Once you've reached the desired thickness, spread some of the filling on top. Once stuffed, you will need to roll the tenderloin back up so you'll noticed I've popped mine on a wrapper to make this step easier.
After you've rolled the tenderloin up (keeping the stuffing inside as much as possible) secure with either some butchers string or make do with some skewers like me, this will ensure you don't lose to much stuffing whilst it's cooking. Pop it on your dish and bung it in the oven for 25 minutes.
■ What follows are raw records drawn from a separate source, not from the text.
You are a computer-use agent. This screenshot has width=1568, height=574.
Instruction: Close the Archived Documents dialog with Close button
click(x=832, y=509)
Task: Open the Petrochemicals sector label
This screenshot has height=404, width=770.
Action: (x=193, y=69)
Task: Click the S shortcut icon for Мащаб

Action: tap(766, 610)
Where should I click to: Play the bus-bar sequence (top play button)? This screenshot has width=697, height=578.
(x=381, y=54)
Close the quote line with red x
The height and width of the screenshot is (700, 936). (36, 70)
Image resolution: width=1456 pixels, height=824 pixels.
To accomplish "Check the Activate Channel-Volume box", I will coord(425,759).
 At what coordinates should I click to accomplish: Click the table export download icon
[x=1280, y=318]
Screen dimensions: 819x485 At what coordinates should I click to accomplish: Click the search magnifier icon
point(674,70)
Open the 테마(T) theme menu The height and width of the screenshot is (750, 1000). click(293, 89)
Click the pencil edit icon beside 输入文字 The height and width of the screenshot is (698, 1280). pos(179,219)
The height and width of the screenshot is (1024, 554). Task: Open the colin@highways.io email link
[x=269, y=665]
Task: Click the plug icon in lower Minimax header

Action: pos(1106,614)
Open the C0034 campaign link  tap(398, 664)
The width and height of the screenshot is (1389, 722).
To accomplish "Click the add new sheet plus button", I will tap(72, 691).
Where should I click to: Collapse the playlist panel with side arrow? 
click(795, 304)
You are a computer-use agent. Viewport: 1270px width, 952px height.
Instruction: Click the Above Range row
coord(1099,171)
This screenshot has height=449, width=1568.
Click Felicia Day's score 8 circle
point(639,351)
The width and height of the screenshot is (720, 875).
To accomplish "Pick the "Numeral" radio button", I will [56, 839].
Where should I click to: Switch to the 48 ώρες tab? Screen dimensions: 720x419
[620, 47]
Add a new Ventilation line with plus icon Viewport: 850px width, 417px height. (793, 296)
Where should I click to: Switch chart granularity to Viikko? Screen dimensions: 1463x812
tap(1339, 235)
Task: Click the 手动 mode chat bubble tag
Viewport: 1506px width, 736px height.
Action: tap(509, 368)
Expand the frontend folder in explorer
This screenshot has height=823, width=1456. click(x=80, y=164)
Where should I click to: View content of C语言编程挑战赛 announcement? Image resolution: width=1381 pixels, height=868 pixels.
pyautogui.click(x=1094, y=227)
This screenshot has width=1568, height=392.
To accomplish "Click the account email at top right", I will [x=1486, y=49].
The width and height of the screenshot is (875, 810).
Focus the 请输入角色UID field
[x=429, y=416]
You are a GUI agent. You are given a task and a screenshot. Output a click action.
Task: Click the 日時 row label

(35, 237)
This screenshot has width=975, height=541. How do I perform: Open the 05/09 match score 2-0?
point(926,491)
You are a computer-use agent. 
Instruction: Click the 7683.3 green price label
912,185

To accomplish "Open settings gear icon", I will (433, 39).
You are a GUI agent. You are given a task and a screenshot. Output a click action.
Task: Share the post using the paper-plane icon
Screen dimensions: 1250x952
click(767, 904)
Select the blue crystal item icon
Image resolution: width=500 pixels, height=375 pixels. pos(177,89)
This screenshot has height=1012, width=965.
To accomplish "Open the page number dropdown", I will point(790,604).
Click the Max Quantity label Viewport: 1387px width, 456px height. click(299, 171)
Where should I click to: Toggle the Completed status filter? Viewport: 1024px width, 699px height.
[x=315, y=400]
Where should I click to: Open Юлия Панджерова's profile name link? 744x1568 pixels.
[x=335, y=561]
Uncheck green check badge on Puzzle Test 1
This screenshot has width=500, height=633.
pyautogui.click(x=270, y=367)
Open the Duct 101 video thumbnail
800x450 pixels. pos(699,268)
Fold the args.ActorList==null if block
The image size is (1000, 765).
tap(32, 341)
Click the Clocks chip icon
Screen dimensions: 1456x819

Whilst the tenderloin is cooking, pour some hot chicken stock over your bulgur wheat and leave it to absorb the water. You can always add a little dried oregano for a subtle hint of flavour.

Now it's time to plate this dish! I put the remaining stuffing on one side of the plate with the bulgur wheat on the other. I then sliced the tenderloin into thick chunks and popped this on top of the cold stuffing to heat it through slightly.
Whilst it may not look like much, it was packed full of flavour and incredibly filling. It's inspired me to try different stuffings to make my dishes more exciting. How about a cranberry and orange stuffed tenderloin for starters? 

This recipe was inspired by one in the Jillian Michaels Master Your Metabolism Cookbook and modified slightly to fit with my budget.

What's your favourite healthy recipe?